When MacKay responded to Mulcair, he said Mainville’s “wealth of legal knowledge will be welcome at the Supreme Court and of significant benefit to the Quebec Court of Appeal.” That answer had Twitter talking about MacKay’s use of the word supreme. Did he slip, verbally, and confirm rumours that the government only appointed Mainville to the appeals court so they could elevate him to a Supreme Court justice later this year?

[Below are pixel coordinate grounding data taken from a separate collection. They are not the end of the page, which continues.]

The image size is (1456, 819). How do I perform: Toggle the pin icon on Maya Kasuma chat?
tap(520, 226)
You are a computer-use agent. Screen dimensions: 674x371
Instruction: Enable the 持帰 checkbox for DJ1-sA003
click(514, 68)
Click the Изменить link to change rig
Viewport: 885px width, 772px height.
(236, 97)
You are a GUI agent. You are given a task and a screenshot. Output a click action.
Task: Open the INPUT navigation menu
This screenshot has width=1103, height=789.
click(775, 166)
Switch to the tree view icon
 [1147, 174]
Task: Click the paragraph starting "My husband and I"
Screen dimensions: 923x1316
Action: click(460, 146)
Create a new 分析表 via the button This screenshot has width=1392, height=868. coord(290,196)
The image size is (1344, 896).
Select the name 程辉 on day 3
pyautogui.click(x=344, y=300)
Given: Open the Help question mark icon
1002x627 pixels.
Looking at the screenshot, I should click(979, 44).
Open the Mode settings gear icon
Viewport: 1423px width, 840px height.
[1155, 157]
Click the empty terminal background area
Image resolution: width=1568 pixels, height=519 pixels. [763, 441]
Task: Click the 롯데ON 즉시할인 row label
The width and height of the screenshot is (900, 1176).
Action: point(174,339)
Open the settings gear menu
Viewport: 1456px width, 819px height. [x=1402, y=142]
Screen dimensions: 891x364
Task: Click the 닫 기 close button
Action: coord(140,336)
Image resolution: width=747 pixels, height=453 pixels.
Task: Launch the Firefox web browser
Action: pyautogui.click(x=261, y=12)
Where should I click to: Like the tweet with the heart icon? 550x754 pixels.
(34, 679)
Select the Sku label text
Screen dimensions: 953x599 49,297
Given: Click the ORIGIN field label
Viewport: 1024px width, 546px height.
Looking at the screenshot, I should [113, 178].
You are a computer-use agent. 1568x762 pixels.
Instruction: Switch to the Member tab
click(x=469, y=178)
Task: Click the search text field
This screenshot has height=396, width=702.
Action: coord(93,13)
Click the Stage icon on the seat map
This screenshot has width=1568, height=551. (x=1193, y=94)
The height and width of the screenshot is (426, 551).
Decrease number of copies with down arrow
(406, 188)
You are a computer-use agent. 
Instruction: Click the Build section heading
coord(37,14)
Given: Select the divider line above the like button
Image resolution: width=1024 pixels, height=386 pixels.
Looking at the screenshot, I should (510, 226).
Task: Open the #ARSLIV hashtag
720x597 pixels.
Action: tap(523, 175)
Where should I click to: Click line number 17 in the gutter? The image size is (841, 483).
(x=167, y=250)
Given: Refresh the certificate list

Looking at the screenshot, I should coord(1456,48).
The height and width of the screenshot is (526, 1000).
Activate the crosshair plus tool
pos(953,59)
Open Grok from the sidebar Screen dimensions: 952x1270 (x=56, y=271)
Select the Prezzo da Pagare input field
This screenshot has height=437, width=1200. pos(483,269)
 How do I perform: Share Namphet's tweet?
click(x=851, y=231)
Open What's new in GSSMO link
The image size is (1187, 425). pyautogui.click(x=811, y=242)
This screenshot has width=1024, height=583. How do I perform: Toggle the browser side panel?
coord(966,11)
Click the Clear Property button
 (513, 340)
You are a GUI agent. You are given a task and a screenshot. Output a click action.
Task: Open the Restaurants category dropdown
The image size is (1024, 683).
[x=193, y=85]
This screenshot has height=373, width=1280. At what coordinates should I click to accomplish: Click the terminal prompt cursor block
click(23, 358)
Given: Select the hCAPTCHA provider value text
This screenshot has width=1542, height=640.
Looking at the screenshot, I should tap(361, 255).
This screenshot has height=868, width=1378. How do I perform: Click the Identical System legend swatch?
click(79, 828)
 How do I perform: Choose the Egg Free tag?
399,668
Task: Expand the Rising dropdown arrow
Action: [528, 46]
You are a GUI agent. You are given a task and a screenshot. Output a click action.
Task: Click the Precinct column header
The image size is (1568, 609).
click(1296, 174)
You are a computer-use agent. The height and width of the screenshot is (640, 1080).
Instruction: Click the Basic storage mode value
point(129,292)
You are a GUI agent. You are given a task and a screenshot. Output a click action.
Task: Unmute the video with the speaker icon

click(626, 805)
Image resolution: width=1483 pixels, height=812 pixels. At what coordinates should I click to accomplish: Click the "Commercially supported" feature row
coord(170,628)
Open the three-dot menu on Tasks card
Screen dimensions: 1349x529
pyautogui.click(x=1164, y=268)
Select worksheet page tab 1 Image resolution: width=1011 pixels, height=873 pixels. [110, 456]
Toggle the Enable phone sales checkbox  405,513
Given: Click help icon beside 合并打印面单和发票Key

Liberal MP Sean Casey followed up, asking that very question. MacKay retorted that he had trouble following Casey’s “verbal gymnastics” and confirmed that he used the word “supreme” because Quebec’s Superior Court is analogous to a supreme court in that province. But who asked about the Superior Court? Mainville was appointed to the Quebec Court of Appeal. And even if the Superior Court were under the microscope, how can it be a supreme court when its rulings are subject to the whims of the province’s appeals court?

I emailed Emmett Macfarlane, an assistant professor at the University of Waterloo and Maclean’s contributor on matters of Canada’s justice system, to confirm a few things about MacKay’s comments. “He may have misspoken and did a poor job recovering,” he wrote, adding that the Canadian court hierarchy “is complicated.” British Columbia’s Supreme Court, he said, is equivalent to Ontario’s Superior Court. But there’s no doubt Quebec’s appeal court is the highest in the province.

MacKay’s fumbles may be simple mistakes, miscues in the heat of argument. But he sure didn’t do much to clarify his government’s intentions.